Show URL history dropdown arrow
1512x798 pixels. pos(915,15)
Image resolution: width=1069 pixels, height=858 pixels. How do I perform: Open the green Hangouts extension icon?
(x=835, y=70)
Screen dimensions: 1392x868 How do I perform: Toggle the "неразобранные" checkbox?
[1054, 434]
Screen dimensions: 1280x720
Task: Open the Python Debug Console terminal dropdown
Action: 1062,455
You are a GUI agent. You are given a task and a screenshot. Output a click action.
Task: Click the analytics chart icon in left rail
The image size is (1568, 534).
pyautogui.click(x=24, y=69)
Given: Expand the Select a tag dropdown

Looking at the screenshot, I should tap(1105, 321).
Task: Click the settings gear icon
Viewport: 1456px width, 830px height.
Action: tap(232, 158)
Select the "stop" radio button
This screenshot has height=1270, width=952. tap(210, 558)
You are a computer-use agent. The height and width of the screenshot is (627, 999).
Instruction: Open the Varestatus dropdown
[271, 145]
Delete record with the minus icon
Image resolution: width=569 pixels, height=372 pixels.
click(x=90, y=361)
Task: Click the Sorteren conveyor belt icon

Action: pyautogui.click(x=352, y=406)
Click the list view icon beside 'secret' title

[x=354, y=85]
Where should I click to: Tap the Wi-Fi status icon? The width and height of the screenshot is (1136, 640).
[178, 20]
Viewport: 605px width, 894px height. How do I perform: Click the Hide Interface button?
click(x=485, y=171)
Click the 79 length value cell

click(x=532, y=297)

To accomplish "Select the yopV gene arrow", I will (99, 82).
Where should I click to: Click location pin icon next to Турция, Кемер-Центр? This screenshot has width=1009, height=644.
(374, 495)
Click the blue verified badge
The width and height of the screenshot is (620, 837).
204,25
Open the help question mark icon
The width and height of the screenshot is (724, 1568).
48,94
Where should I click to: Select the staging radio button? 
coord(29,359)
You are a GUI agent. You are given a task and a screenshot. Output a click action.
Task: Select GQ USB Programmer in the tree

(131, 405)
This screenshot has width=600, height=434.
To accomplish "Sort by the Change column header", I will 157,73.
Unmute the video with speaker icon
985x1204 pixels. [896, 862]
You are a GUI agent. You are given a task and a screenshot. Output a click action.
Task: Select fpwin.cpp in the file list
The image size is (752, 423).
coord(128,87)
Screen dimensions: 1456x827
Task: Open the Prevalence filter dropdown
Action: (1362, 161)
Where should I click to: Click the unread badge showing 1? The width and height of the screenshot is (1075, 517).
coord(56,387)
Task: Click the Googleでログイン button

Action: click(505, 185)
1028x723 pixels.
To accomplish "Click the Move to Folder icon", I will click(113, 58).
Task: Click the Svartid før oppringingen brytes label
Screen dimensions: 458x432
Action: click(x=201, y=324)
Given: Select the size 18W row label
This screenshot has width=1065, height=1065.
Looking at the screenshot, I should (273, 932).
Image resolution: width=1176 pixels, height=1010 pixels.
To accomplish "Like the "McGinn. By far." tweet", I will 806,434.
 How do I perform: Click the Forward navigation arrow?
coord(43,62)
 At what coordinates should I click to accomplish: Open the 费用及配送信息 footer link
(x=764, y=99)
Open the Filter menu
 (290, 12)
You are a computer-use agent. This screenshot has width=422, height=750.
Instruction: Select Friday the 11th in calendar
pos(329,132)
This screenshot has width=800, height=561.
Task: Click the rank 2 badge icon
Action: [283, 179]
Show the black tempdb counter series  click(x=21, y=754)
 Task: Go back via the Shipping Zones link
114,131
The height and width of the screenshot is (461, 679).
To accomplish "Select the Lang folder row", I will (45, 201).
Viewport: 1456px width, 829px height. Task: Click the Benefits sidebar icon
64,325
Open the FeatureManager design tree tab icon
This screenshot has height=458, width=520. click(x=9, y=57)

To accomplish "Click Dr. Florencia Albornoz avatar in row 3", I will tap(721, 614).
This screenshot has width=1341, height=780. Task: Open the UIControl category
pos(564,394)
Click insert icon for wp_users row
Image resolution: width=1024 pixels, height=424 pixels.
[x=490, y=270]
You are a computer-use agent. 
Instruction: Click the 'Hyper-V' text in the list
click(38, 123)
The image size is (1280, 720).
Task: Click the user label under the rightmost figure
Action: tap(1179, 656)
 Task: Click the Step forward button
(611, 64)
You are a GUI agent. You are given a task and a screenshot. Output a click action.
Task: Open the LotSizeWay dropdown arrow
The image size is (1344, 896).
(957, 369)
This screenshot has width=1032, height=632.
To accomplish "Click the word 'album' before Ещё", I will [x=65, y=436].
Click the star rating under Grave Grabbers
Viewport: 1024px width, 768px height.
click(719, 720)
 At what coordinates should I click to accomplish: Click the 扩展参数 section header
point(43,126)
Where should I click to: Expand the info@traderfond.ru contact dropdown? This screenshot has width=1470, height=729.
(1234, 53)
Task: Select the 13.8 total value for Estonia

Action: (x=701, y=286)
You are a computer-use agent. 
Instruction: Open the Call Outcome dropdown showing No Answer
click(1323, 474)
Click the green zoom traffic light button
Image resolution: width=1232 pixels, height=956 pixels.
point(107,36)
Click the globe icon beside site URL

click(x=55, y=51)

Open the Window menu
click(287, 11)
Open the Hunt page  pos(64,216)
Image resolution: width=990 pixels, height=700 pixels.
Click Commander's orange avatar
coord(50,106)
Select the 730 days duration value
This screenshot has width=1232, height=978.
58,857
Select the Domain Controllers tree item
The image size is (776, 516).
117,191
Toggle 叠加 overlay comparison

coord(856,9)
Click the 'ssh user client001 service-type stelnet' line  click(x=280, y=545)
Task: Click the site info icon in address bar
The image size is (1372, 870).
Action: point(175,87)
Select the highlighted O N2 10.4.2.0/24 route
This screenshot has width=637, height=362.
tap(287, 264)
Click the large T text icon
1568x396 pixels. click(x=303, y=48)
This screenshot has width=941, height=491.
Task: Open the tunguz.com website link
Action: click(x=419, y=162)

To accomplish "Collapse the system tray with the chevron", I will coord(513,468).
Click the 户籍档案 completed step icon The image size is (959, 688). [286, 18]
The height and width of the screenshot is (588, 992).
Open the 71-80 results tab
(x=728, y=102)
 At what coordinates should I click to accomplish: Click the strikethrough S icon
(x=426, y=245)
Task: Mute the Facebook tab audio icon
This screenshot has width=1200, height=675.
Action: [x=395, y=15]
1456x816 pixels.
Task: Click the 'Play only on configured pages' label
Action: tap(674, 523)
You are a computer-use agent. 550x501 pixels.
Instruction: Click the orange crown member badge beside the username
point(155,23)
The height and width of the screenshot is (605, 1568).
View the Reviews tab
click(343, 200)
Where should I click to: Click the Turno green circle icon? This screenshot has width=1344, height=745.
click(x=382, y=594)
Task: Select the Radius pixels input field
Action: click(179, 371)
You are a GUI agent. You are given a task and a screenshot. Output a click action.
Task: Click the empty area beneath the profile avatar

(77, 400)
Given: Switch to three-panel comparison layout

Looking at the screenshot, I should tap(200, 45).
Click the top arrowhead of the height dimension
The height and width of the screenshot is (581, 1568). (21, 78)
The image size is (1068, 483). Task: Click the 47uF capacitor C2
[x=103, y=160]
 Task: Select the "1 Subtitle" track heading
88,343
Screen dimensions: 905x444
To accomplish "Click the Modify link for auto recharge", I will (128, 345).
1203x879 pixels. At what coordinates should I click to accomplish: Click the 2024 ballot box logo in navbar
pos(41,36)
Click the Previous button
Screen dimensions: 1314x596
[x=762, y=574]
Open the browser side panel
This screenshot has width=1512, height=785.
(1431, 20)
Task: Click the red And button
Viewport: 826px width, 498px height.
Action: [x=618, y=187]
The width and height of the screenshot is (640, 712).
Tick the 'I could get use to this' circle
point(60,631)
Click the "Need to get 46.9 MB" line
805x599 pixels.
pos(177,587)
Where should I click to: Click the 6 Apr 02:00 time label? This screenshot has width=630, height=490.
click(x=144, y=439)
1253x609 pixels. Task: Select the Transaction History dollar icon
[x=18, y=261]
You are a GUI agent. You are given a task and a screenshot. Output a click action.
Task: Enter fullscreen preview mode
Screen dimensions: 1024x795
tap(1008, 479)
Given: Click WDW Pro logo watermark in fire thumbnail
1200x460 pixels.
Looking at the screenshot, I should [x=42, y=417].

#### REQUIREMENT:
All lines from the one that contains "Given: Click WDW" to the last line above must be given again exactly, with both included and nothing added.

#### RESPONSE AREA:
Given: Click WDW Pro logo watermark in fire thumbnail
1200x460 pixels.
Looking at the screenshot, I should [x=42, y=417].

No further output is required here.